_Document extract_
+-------+

Introduction to Smali
euzadaThis course meant to be an introduction to Smali code. Smali is essentially a Java bytecode. A sentence of Java code corresponds to a sequence of multiple sentences of Smali code. Think about Smali code as an assembly code for Java. The two are very similar. They are a very low languages, a machine languages. Java language is written by humans and easy to read and write. In other hands, Smali code is a machine language
To fully understand Smali code, it is recommended to learn Java, at least the basic of Java. Smali code is a representation of Java code on a machine level. There are many online tutorials about Java. Please consider to self-study the basic if modding Android apps is your objective.
Let's take an example; the famous example of any programing language is "Hello world". The simplest Java code to print out the string "Hello World" is:
System.out.println("Hello World");
In Smali, it will be something like that:
# Get the out field in the System class and save it in v0
sget-object v0, Ljava/lang/System;->out:Ljava/io/PrintStream;
# Save "Hello World" in v1
const-string v1, "Hello World"
# Call the virtual method println, and pass in the parameters v0, v1
# equivalent to v0.println (V1)
invoke-virtual {v0, v1}, Ljava/io/PrintStream;->println(Ljava/lang/String;)V
It can be seen that a simple Java code is decomposed into a few more complex Smali Code. You may ask why it is so complicated? The simple answer is because Java is developed for people to read and write, Smali is for virtual machines.
It's true that talking to a machine is a complex task. This is why Smali is also more complex than Java.
Smali file format
In Java, you can define multiple classes in one Java file (xxx.java). In Smali, each file should include only one class. The general format is:
.class modifier class_name
.super class_name_of_the_parent_class
.source source_file_name
{implemented interface}
{comment list}
{field list}
{method list}
- The modifiers are public, private, protected, static, final, etc., which are similar to those in Java, in addition to the class interface and enum to indicate that this class is an interface or enumeration class;
- The class name in Smali is the Lpackage_name/class_name; for example, the TextView class in Android, its package name is android.widget. In Smali, the class will be indicated as Landroid/widget/TextView;
- The source file name is the java file name of the compiled class, such as Main.java, which is used mainly for debugging;
- For interface the syntax is: .implements interface class name. It can have zero or more interface, which indicates that the class implements the interface;
- Annotated words are codes such as @XXX in Java code, such as the more common @Override, @Nullable, @NonNull, its Smali syntax is: .annotation xxxxxxx xxxxxx .end annotation. It doesn’t matter if you don’t know what the purpose of annotations. Anyway, you can’t use them in general. You only need to know that they are annotations when you see the annotation in Smali.

+-------+

_Data section_
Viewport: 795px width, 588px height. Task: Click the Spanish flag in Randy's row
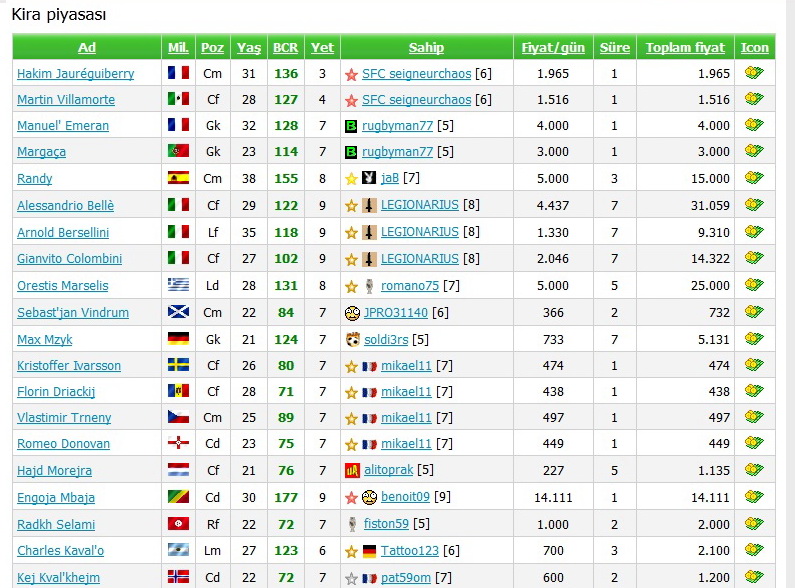(178, 178)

+-------+

_Instructions_
**1.** For each statement (a), (b) and (c), say yes or no as to whether it agrees with the Smali introduction, and quote the words from the text that decide it. (a) A Smali file should contain only one class. (b) The source file name in a Smali file is used mainly for debugging. (c) In Smali, Android's TextView class is written as Landroid/view/TextView;
**2.** Extend the Smali introduction by carrying on from its last paragraph.
The listing has no connection to the Smali introduction.

_Answer list_
**1.**
(a) Yes: "In Smali, each file should include only one class."
(b) Yes: "The source file name is the java file name of the compiled class, such as Main.java, which is used mainly for debugging"
(c) No: "In Smali, the class will be indicated as Landroid/widget/TextView;"

**2.**
- The field is the definition of variable, and the method is what we call function in another programing language like Pascal or C (this is why I call method function in my videos). Here also no need for explaination. If you have trouble understanding the role of field or method, please refer to Java as these are Java related topic.
Type
In Java, types are divided into basic types and reference types. They are 9 basic types. The corresponding value in Smali is:
For the reference type, I also mentioned before that in Smali, the type can be represent as LpackageName/class_name/typeName like in Landroid/widget/TextView; where TextView is the object type of the widget. Developer in Java can create their own type or replace the basic type with their own to make reverse engineering the app harder.
In Smali, adding in front of the type [ is to indicate an array. For example, [I represents int [] (single array of integer), [Ljava/lang/String; represents String [] (single array of strings). For multi-dimensional arrays, only needs to add extra [ to represent other dimensions. For example, [[I represents two-dimensional array int [] [].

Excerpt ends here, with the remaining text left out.